The Internet is, from all these perspectives, perhaps the most successful IS since the advent of the written word. As management information systems ushered in flatter organizational structures, so the Internet ushers in globally distributed organizations and online commerce. The Aberdeen group projects that online business-to-business commerce alone will top $7 trillion by 2004. Using the tag line “It’s the process, stupid,” Aberdeen posits that an organization’s biggest barrier to success in this arena is a lack of well-defined processes for the human component of business transactions. Two of the papers in this issue investigate the success of global work teams, enabled by the Internet.

The paper “Because Time Matters: Temporal Coordination in Global Virtual Project Teams,” by Anne P. Massey, Mitzi M. Montoya-Weiss, and Yu-Ting “Caisy” Hung, explores the role of temporal coordination among people spread across multiple time zones who used asynchronous communication channels.
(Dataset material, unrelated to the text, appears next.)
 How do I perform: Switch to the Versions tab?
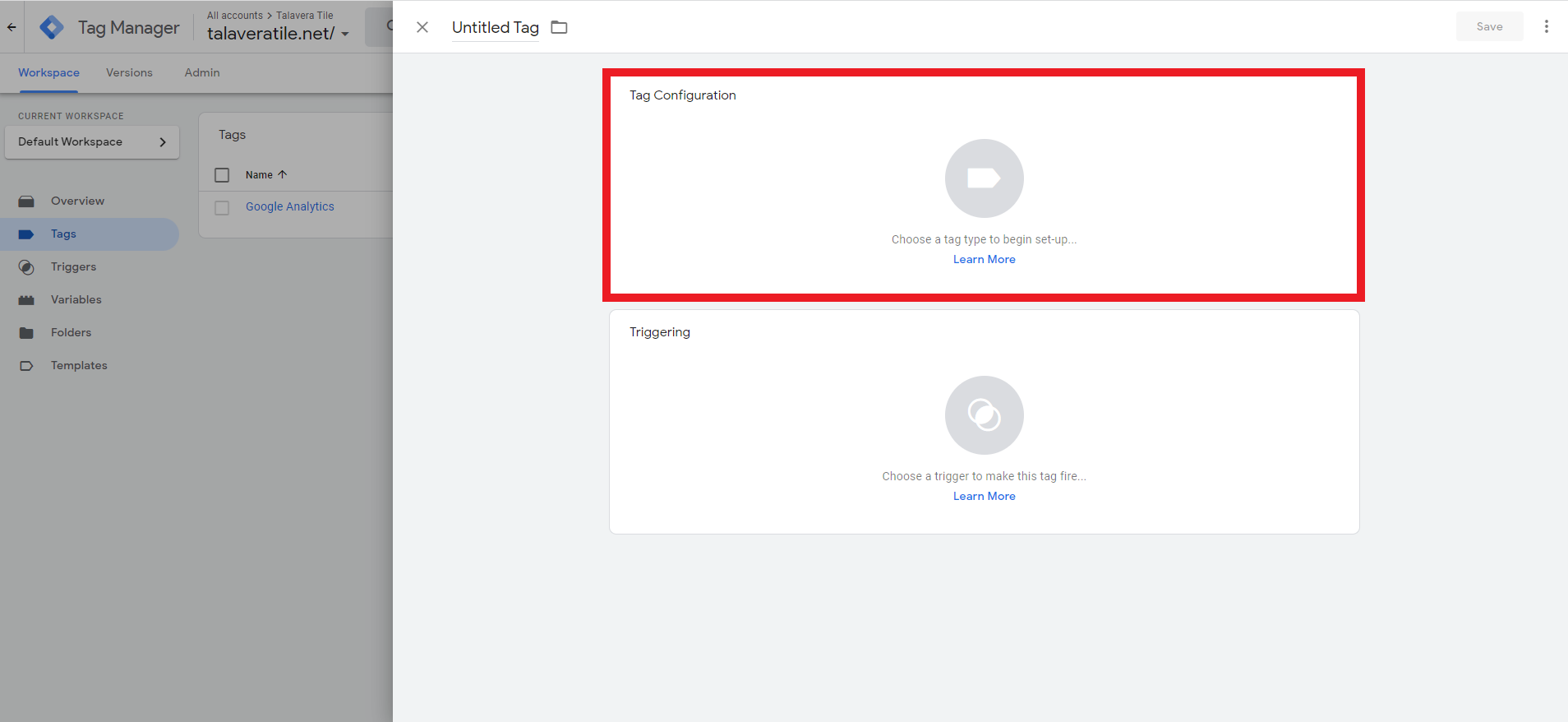(x=129, y=72)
The paper examines the performance of 35 teams and reports intriguing correlations between temporal coordination mechanisms and team success.
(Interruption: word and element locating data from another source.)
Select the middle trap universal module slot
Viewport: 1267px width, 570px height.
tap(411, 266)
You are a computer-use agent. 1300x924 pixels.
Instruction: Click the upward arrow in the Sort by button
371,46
J. Alberto Espinosa, Jonathon N. Cummings, Jeanne M. Wilson, and Brandi M. Pearce explore a different aspect of success for global teams in their paper, “Team Boundary Issues Across Multiple Global Firms.” The paper examines the new challenges occasioned by the emergence of work teams whose members report to different organizations, at different geographic sites, in different time zones, with different stakes in the outcome. The paper discusses the issues that arise when teams span boundaries, how the ways boundaries can be measured, and the impact of boundary-spanning on team outcomes.
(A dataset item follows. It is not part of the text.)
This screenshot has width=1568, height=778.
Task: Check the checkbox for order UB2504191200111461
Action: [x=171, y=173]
In order to succeed, managers need information so they can decide. They must decide so they can control. They must control so the organization can survive. A successful IS, therefore, must deliver timely, accurate, and complete information to decision-makers with a minimum of mental and economic cost. Conventional management information systems tend to focus on numbers and on transactions. However, the birth of the Internet, the advent of knowledge management systems, and the growth of digital libraries make available vast quantities of unstructured text-based information. Two of the papers in this issue explore ways to incorporate this unconventional information into an organization’s intellectual capital.

Scott Spangler, Jeffrey T. Kreulen, and Justin Lesser, in their paper “Generating and Browsing Multiple Taxonomies Over a Document Collection,” describe a new document retrieval technology for automatically categorizing and retrieving online documents. The reported system combines a variety of previously disparate technologies to produce better results than any of the technologies achieves alone.

Finally, in their paper “A Methodology for Analyzing Web-Based Qualitative Data,” Nicholas C. Romano Jr., Christina Donovan, Hsinchun Chen, and Jay F. Nunamaker Jr., present an early prototype of an intriguing semiautomated approach to analyzing, codifying, and quantifying unstructured textual marketing feedback collected over the Internet. Although data in the accompanying study are limited, in early field trials, the system did provide an accurate predictive measure of the relative magnitude of first week box office sales for a set of films based on qualitative feedback to film trailers posted on the Web.

Success has many dimensions, and each of the papers in this issue makes a unique contribution to the understanding of one or more dimensions of IS success. We commend them to your reading.